I am looking for the csv parser itself, which is likely a dependency?

The next question might need too much knowledge about Spark internals to
know where to look or understand what I'd be looking at, but I am also
looking to see if and why the implementation of the CSV parsing is
different when columns are projected as opposed to the processing of the
full dataframe/ The issue only occurs when projecting columns and this
inconsistency is a worry in itself.

Many thanks,

Marnix

1. https://issues.apache.org/jira/browse/SPARK-38167

Re: Help needed to locate the csv parser (for Spark bug reporting/fixing)

Posted by Marnix van den Broek <ma...@bundlesandbatches.io>.

Thanks, Sean!

It was actually on the Catalyst side of things, but I found where column
pruning pushdown is delegated to univocity, see [1].

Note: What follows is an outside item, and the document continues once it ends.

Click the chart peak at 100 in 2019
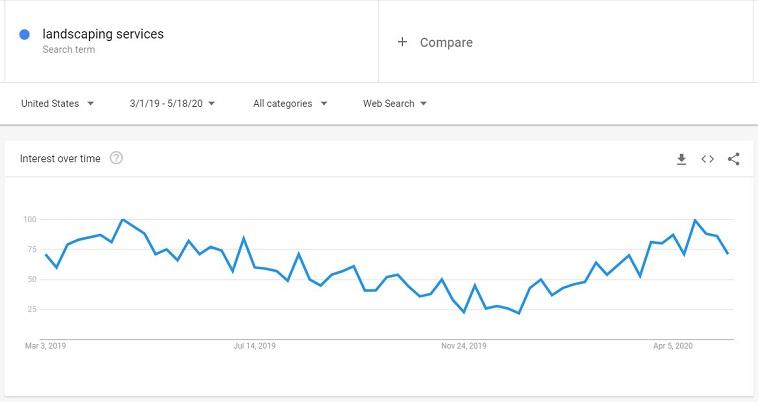The image size is (758, 402). 123,219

I've tried setting the spark configuration
*spark.sql.csv.parser.columnPruning.enabled* to *False* and this prevents
the bug from happening. I am unfamiliar with Java / Scala so I might be
misreading things, but to me everything points to a bug in univocity,
specifically in how the *selectIndexes* parser setting impacts the parsing
of the example in the bug report.

This means that to fix this bug, univocity must be fixed and Spark then
needs to refer to a fixed version, correct? Unless someone thinks this
analysis is off, I'll add this info to the Spark issue and file a bug
report with univocity.

1.
https://github.com/apache/spark/blob/6a59fba248359fb2614837fe8781dc63ac8fdc4c/sql/catalyst/src/main/scala/org/apache/spark/sql/catalyst/csv/UnivocityParser.scala#L79

On Thu, Feb 10, 2022 at 5:39 PM Sean Owen <sr...@gmail.com> wrote:

> It starts in org.apache.spark.sql.execution.datasources.csv.CSVDataSource.
> Yes univocity is used for much of the parsing.
> I am not sure of the cause of the bug but it does look like one indeed. In
> one case the parser is asked to read all fields, in the other, to skip one.
> The pushdown helps efficiency but something is going wrong.
>
> On Thu, Feb 10, 2022 at 10:34 AM Marnix van den Broek <
> marnix.van.den.broek@bundlesandbatches.io> wrote:
>
>> hi all,
>>
>> Yesterday I filed a CSV parsing bug [1] for Spark, that leads to data
>> incorrectness when data contains sequences similar to the one in the
>> report.
>>
>> I wanted to take a look at the parsing logic to see if I could spot the
>> error to update the issue with more information and to possibly contribute
>> a PR with a bug fix, but I got completely lost navigating my way down the
>> dependencies in the Spark repository. Can someone point me in the right
>> direction?
>>
>> I am looking for the csv parser itself, which is likely a dependency?
>>
>> The next question might need too much knowledge about Spark internals to
>> know where to look or understand what I'd be looking at, but I am also
>> looking to see if and why the implementation of the CSV parsing is
>> different when columns are projected as opposed to the processing of the
>> full dataframe/ The issue only occurs when projecting columns and this
>> inconsistency is a worry in itself.
>>
>> Many thanks,
>>
>> Marnix
>>
>> 1. https://issues.apache.org/jira/browse/SPARK-38167
>>
>>

Re: Help needed to locate the csv parser (for Spark bug reporting/fixing)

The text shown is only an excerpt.